» STATED PROBLEM
Extract, word for word, the portion of the passage on the distinctness of natures that begins with the words containing "2. The following" and ends with "nor completely human.".

» GIVEN PASSAGE

....

Ch. XVII. Q. 106. The Distinctness of Natures

THAT THE Godhead and the Manhood retain their respective and proper attributes and functions in the Word-incarnate, without either essential alteration or mutual interference, is as vital to the mediatorial significance of the Incarnation as is their hypostatic union in Jesus Christ.1

2. The following conceptions are erroneous: (a) of an absorption and obliteration of the human and of its limitations in and by the divine; 2 (b) of a conversion or reduction of the divine by the human; 3 (c) of an essential similarity between the divine and the human, such as identifies the divinity of Christ with the perfection of His Manhood; 4 (d) of a commixture of Godhead and Manhood in one theandric nature and mode of operation, neither truly divine nor completely human.

....

» INFORMATION SHOWN
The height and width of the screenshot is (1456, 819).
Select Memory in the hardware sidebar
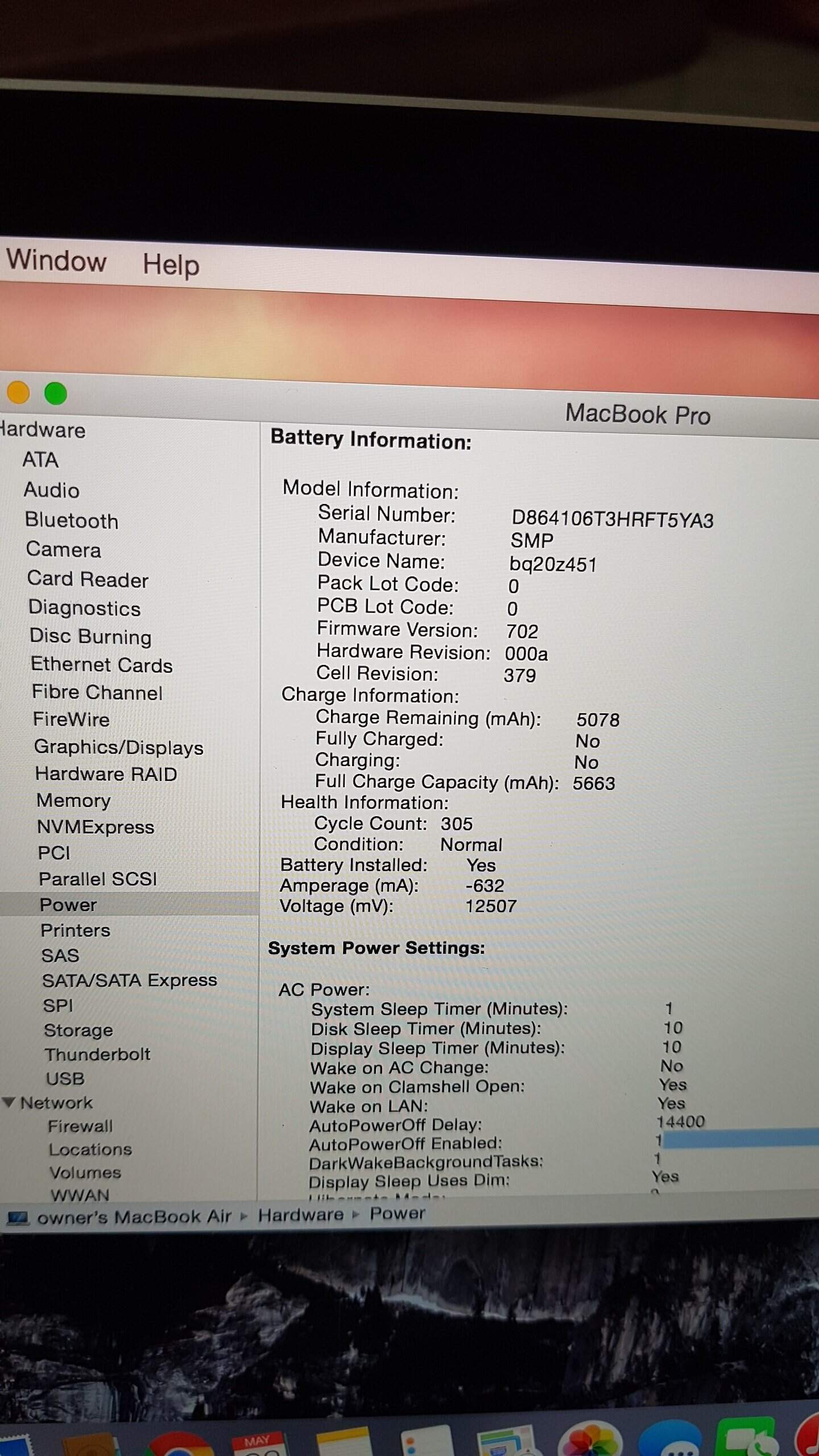pyautogui.click(x=73, y=800)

....

» WRITTEN RESPONSE
2. The following conceptions are erroneous: (a) of an absorption and obliteration of the human and of its limitations in and by the divine; 2 (b) of a conversion or reduction of the divine by the human; 3 (c) of an essential similarity between the divine and the human, such as identifies the divinity of Christ with the perfection of His Manhood; 4 (d) of a commixture of Godhead and Manhood in one theandric nature and mode of operation, neither truly divine nor completely human.